For months, JP Morgan supported by the blind faith of functional journalists to the system, fed investment optimism on the Argentine economy. In his reports of the Global Data Watch – Global Economic Research, a robust recovery of GDP, an effective disinflation, and even tax improvements that would allow to sustain economic growth for 2025.
However, in parallel and discretion the report of its same bank of June 27, 2025, its Latin America Emerging Markets Research recommended leaving the Argentine bonds, showing that, since April 15, 2025, they are doing it, while they argue now because they have been operating it. This contradiction is not anecdotal, it highlights a functional informative asymmetry to the benefit of their own traders, to the detriment of their slower or most institutional customers, and ultimately, of the stability of the Argentine financial system.
THE MECHANICS OF THE FINANCIAL ARRIOR
According to the classical asset valuation theory (Rodríguez Cacio, 2021; Van Horne & Wachowicz, 2010), the price of a bonus reflects the expectation about its discounted flows at a rate that incorporates the country risk. Market confidence, in this context, is a critical input. That is why it is alarming that, while JPMorgan reports highlighted private consumption growth, and tax improvements, their own internal recommendations of Trading Marque that were in retreat; They sold Lecap bonds with an excellent return.
These actions are not neutral. In a global financial market dominated by sophisticated actors, the coordinated disarmament of positions can shoot sudden corrections, as already happened in other Latin American crises (Rodrik, 2011; Sassen, 2010). What in the weekly macroeconomic report expresses a “prudent waiting for electoral risks”, in fact translates into a strategic output of Argentine risk by those who already obtained their profits.

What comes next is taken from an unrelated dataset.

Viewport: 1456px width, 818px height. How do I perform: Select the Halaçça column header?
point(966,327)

The notion of asymmetric information, developed by Joseph E. Stiglitz And awarded the Nobel Prize in 2001, he argues that in many markets agents do not access the same level of information when making economic decisions. This informative inequality is not an accidental defect, but often a structural characteristic of the system, which allows actors with privileged information to benefit to the detriment of others less informed.

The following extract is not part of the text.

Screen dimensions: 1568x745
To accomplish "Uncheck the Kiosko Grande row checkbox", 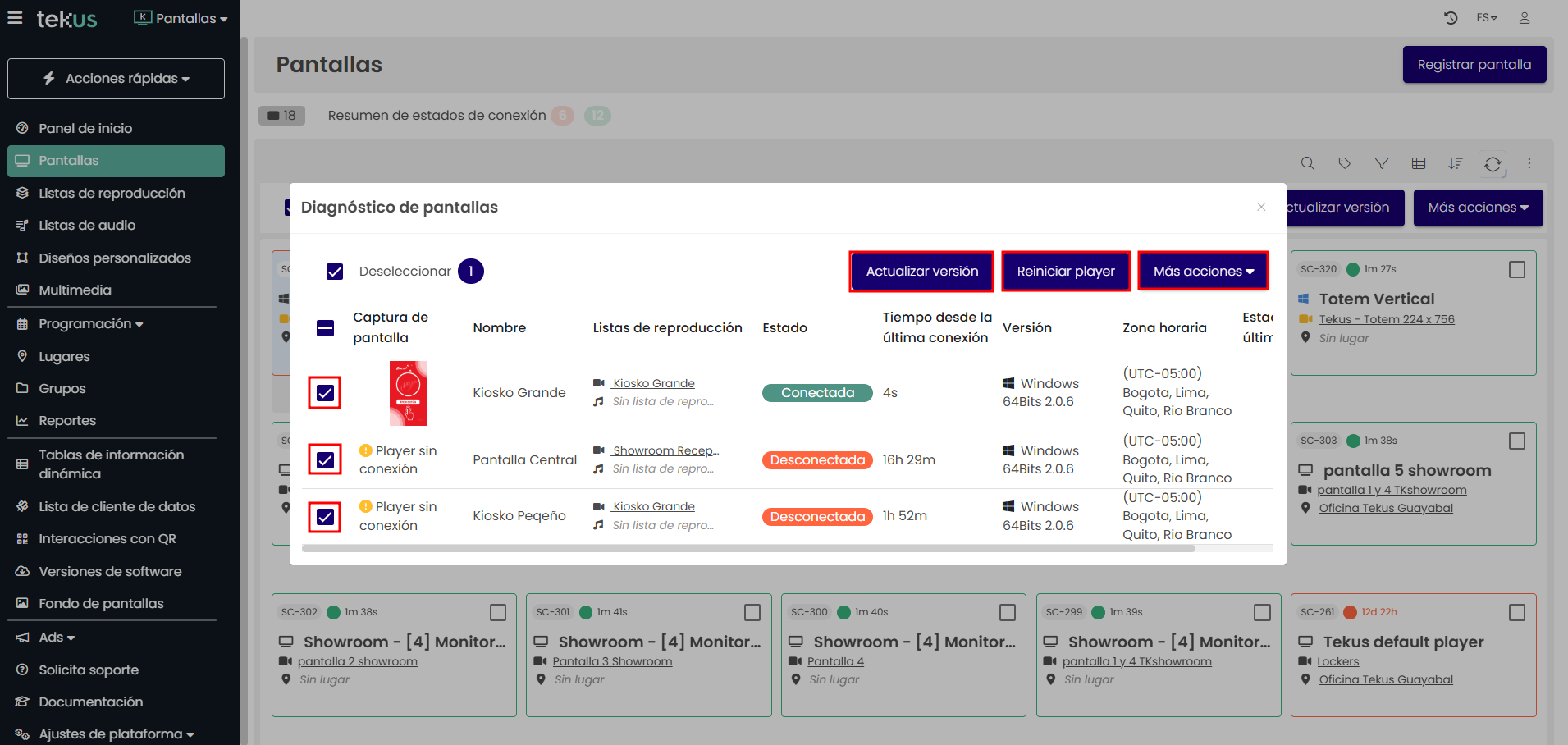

In financial markets, this imbalance can generate inefficiency, manipulation and even strategic behaviors that touch the legal scam. Stiglitz demonstrated how these imbalances not only distort prices, but also affect the distribution of risk and opportunities in the economy, generating recurring crises. In the Argentine case, JP Morgan’s behavior can be read as a contemporary manual example; Public reports that induce an optimistic reading Meanwhile, by internal channels, a strategy to disarms positions with informative advantage is executed. The result is that those who trust the official information are trapped in overvalued assets, while the Insiders have already collected benefits and out of the scene.
From the optics of the valuation per fundamental, this maneuver is not less. If the value of the bonus depends on the expectation of repayment and macroeconomic stability, inducing an optimistic perception and then disinverates it is equivalent to altering the market conditions artificially. The DCF (Discoued Cash Flow) model used for debt value in emerging markets requires an ethical reading of risk and information (Rodríguez Cacio, 2021; Damodaran, 2023).
An Argentine déjà vu?
The behavior of JP Morgan – giving encouraging public signals while their private operations detach from bonds – remembers practices seen in episodes such as the Carry Trade prior to the crisis of 2018 or even the Selective default of 2001. The information differential, far from being a technical problem, becomes here a political and financial lever with regressive distributive effects.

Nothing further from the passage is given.